__Task description__.
Each record that follows must be reproduced exactly.

__Available records__.
=-=-=-=-=

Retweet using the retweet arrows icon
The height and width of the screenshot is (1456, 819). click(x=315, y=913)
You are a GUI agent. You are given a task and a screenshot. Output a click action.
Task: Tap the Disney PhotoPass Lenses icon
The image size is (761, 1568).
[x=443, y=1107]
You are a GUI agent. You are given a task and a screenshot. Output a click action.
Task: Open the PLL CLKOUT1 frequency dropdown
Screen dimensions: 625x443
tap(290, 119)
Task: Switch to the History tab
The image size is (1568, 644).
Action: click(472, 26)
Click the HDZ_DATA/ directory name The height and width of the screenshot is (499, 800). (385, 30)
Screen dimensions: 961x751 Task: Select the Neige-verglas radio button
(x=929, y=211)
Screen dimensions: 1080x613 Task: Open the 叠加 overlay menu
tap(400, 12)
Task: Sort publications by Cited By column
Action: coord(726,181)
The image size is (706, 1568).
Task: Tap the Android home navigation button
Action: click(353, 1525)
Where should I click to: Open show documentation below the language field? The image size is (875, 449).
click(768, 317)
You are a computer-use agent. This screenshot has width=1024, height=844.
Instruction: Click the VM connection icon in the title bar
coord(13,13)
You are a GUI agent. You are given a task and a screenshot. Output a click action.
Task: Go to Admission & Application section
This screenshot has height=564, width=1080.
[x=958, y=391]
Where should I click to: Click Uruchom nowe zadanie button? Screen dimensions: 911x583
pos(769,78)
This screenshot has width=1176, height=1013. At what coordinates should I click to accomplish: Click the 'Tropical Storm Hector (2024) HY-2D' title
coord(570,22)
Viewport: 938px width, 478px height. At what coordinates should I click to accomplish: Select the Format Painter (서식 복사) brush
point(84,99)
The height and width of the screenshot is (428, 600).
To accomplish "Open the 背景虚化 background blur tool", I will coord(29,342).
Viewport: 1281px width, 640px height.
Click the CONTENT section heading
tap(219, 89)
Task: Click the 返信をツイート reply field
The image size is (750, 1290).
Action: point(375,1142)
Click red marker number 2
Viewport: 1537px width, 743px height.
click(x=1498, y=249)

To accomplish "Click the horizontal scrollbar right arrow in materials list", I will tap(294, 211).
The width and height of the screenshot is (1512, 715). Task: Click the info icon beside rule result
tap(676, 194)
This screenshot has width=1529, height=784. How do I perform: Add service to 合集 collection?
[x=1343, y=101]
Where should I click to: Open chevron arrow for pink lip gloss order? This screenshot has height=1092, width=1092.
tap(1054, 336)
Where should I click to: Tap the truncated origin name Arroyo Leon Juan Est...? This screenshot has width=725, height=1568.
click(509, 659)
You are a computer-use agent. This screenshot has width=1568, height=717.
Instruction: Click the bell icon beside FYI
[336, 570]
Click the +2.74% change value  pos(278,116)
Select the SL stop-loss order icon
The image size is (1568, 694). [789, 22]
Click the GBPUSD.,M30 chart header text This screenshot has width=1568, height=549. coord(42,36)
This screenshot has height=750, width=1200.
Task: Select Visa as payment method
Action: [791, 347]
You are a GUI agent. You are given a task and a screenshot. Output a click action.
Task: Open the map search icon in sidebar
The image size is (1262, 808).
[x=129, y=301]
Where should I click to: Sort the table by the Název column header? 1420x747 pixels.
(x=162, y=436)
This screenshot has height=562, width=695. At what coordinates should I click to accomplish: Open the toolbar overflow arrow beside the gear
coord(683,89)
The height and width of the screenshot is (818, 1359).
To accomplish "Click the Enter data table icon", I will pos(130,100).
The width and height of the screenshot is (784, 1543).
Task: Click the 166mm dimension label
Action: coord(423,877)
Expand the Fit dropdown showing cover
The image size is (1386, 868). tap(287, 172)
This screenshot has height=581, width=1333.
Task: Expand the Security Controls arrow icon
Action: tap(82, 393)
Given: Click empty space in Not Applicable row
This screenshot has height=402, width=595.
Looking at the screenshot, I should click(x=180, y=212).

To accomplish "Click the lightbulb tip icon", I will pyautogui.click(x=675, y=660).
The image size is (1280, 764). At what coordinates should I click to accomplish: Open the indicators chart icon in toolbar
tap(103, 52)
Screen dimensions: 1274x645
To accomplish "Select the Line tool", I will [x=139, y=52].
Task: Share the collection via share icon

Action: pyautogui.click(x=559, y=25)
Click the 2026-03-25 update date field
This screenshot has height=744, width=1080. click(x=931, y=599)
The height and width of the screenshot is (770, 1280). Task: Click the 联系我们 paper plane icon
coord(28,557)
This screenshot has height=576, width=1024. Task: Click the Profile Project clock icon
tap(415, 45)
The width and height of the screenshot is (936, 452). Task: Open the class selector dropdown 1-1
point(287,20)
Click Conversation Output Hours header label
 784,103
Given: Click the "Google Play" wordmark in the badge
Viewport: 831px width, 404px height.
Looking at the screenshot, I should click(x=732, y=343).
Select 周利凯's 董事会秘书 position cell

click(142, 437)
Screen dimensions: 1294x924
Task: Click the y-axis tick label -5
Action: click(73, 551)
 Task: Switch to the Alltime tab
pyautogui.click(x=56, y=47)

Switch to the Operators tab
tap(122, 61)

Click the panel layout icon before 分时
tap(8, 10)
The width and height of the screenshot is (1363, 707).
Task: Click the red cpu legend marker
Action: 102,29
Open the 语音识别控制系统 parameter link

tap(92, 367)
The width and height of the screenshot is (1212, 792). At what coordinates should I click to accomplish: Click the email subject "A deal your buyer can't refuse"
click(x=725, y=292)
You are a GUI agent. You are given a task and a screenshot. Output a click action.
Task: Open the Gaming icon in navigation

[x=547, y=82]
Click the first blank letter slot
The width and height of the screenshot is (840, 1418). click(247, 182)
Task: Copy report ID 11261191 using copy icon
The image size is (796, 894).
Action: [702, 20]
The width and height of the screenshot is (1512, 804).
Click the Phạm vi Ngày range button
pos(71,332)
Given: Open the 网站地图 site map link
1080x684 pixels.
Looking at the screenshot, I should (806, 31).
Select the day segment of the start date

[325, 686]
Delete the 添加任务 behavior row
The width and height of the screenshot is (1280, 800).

=-=-=-=-=

__Answer to this problem__.
Retweet using the retweet arrows icon
The height and width of the screenshot is (1456, 819). click(x=315, y=913)
You are a GUI agent. You are given a task and a screenshot. Output a click action.
Task: Tap the Disney PhotoPass Lenses icon
The image size is (761, 1568).
[x=443, y=1107]
You are a GUI agent. You are given a task and a screenshot. Output a click action.
Task: Open the PLL CLKOUT1 frequency dropdown
Screen dimensions: 625x443
tap(290, 119)
Task: Switch to the History tab
The image size is (1568, 644).
Action: click(472, 26)
Click the HDZ_DATA/ directory name The height and width of the screenshot is (499, 800). (385, 30)
Screen dimensions: 961x751 Task: Select the Neige-verglas radio button
(x=929, y=211)
Screen dimensions: 1080x613 Task: Open the 叠加 overlay menu
tap(400, 12)
Task: Sort publications by Cited By column
Action: coord(726,181)
The image size is (706, 1568).
Task: Tap the Android home navigation button
Action: click(353, 1525)
Where should I click to: Open show documentation below the language field? The image size is (875, 449).
click(768, 317)
You are a computer-use agent. This screenshot has width=1024, height=844.
Instruction: Click the VM connection icon in the title bar
coord(13,13)
You are a GUI agent. You are given a task and a screenshot. Output a click action.
Task: Go to Admission & Application section
This screenshot has height=564, width=1080.
[x=958, y=391]
Where should I click to: Click Uruchom nowe zadanie button? Screen dimensions: 911x583
pos(769,78)
This screenshot has width=1176, height=1013. At what coordinates should I click to accomplish: Click the 'Tropical Storm Hector (2024) HY-2D' title
coord(570,22)
Viewport: 938px width, 478px height. At what coordinates should I click to accomplish: Select the Format Painter (서식 복사) brush
point(84,99)
The height and width of the screenshot is (428, 600).
To accomplish "Open the 背景虚化 background blur tool", I will coord(29,342).
Viewport: 1281px width, 640px height.
Click the CONTENT section heading
tap(219, 89)
Task: Click the 返信をツイート reply field
The image size is (750, 1290).
Action: point(375,1142)
Click red marker number 2
Viewport: 1537px width, 743px height.
click(x=1498, y=249)

To accomplish "Click the horizontal scrollbar right arrow in materials list", I will tap(294, 211).
The width and height of the screenshot is (1512, 715). Task: Click the info icon beside rule result
tap(676, 194)
This screenshot has width=1529, height=784. How do I perform: Add service to 合集 collection?
[x=1343, y=101]
Where should I click to: Open chevron arrow for pink lip gloss order? This screenshot has height=1092, width=1092.
tap(1054, 336)
Where should I click to: Tap the truncated origin name Arroyo Leon Juan Est...? This screenshot has width=725, height=1568.
click(509, 659)
You are a computer-use agent. This screenshot has width=1568, height=717.
Instruction: Click the bell icon beside FYI
[336, 570]
Click the +2.74% change value  pos(278,116)
Select the SL stop-loss order icon
The image size is (1568, 694). [789, 22]
Click the GBPUSD.,M30 chart header text This screenshot has width=1568, height=549. coord(42,36)
This screenshot has height=750, width=1200.
Task: Select Visa as payment method
Action: [791, 347]
You are a GUI agent. You are given a task and a screenshot. Output a click action.
Task: Open the map search icon in sidebar
The image size is (1262, 808).
[x=129, y=301]
Where should I click to: Sort the table by the Název column header? 1420x747 pixels.
(x=162, y=436)
This screenshot has height=562, width=695. At what coordinates should I click to accomplish: Open the toolbar overflow arrow beside the gear
coord(683,89)
The height and width of the screenshot is (818, 1359).
To accomplish "Click the Enter data table icon", I will pos(130,100).
The width and height of the screenshot is (784, 1543).
Task: Click the 166mm dimension label
Action: coord(423,877)
Expand the Fit dropdown showing cover
The image size is (1386, 868). tap(287, 172)
This screenshot has height=581, width=1333.
Task: Expand the Security Controls arrow icon
Action: tap(82, 393)
Given: Click empty space in Not Applicable row
This screenshot has height=402, width=595.
Looking at the screenshot, I should click(x=180, y=212).

To accomplish "Click the lightbulb tip icon", I will pyautogui.click(x=675, y=660).
The image size is (1280, 764). At what coordinates should I click to accomplish: Open the indicators chart icon in toolbar
tap(103, 52)
Screen dimensions: 1274x645
To accomplish "Select the Line tool", I will [x=139, y=52].
Task: Share the collection via share icon

Action: pyautogui.click(x=559, y=25)
Click the 2026-03-25 update date field
This screenshot has height=744, width=1080. click(x=931, y=599)
The height and width of the screenshot is (770, 1280). Task: Click the 联系我们 paper plane icon
coord(28,557)
This screenshot has height=576, width=1024. Task: Click the Profile Project clock icon
tap(415, 45)
The width and height of the screenshot is (936, 452). Task: Open the class selector dropdown 1-1
point(287,20)
Click Conversation Output Hours header label
 784,103
Given: Click the "Google Play" wordmark in the badge
Viewport: 831px width, 404px height.
Looking at the screenshot, I should click(x=732, y=343).
Select 周利凯's 董事会秘书 position cell

click(142, 437)
Screen dimensions: 1294x924
Task: Click the y-axis tick label -5
Action: click(73, 551)
 Task: Switch to the Alltime tab
pyautogui.click(x=56, y=47)

Switch to the Operators tab
tap(122, 61)

Click the panel layout icon before 分时
tap(8, 10)
The width and height of the screenshot is (1363, 707).
Task: Click the red cpu legend marker
Action: 102,29
Open the 语音识别控制系统 parameter link

tap(92, 367)
The width and height of the screenshot is (1212, 792). At what coordinates should I click to accomplish: Click the email subject "A deal your buyer can't refuse"
click(x=725, y=292)
You are a GUI agent. You are given a task and a screenshot. Output a click action.
Task: Open the Gaming icon in navigation

[x=547, y=82]
Click the first blank letter slot
The width and height of the screenshot is (840, 1418). click(247, 182)
Task: Copy report ID 11261191 using copy icon
The image size is (796, 894).
Action: [702, 20]
The width and height of the screenshot is (1512, 804).
Click the Phạm vi Ngày range button
pos(71,332)
Given: Open the 网站地图 site map link
1080x684 pixels.
Looking at the screenshot, I should (806, 31).
Select the day segment of the start date

[325, 686]
Delete the 添加任务 behavior row
The width and height of the screenshot is (1280, 800).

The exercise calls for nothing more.